[[ Data supplied, beginning ]]

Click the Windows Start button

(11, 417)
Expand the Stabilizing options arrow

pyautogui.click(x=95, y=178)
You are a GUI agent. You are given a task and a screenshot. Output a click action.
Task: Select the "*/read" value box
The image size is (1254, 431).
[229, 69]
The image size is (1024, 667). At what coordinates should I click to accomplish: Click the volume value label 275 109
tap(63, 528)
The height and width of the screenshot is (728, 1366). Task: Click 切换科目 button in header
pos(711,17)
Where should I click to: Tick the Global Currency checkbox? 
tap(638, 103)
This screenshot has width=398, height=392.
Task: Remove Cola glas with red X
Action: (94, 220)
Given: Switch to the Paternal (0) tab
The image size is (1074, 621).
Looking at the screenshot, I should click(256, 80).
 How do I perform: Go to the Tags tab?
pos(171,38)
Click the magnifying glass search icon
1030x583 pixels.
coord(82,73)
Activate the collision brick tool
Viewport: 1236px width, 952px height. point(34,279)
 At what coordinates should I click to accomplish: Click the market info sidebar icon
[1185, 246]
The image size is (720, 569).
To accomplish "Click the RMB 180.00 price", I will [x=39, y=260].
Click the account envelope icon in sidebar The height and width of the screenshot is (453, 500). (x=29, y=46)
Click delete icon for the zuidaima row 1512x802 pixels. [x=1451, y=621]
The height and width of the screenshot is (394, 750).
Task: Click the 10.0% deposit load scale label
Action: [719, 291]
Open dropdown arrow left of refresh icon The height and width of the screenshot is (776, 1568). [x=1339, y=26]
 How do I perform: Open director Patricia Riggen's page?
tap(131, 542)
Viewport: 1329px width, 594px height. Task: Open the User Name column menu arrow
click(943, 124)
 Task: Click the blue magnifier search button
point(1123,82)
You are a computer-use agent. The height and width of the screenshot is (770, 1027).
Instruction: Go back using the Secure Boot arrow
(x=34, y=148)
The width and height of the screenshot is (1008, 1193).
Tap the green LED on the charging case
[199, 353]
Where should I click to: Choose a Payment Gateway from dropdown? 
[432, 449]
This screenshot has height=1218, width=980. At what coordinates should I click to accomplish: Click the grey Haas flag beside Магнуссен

[[ Data supplied, end ]]

• **The task**
Print, from the entries above, the line with "Open dropdown arrow", the line with "You are a computer-use" and all lines between them, exactly and with nothing else.

• **Expected answer**
Open dropdown arrow left of refresh icon The height and width of the screenshot is (776, 1568). [x=1339, y=26]
 How do I perform: Open director Patricia Riggen's page?
tap(131, 542)
Viewport: 1329px width, 594px height. Task: Open the User Name column menu arrow
click(943, 124)
 Task: Click the blue magnifier search button
point(1123,82)
You are a computer-use agent. The height and width of the screenshot is (770, 1027).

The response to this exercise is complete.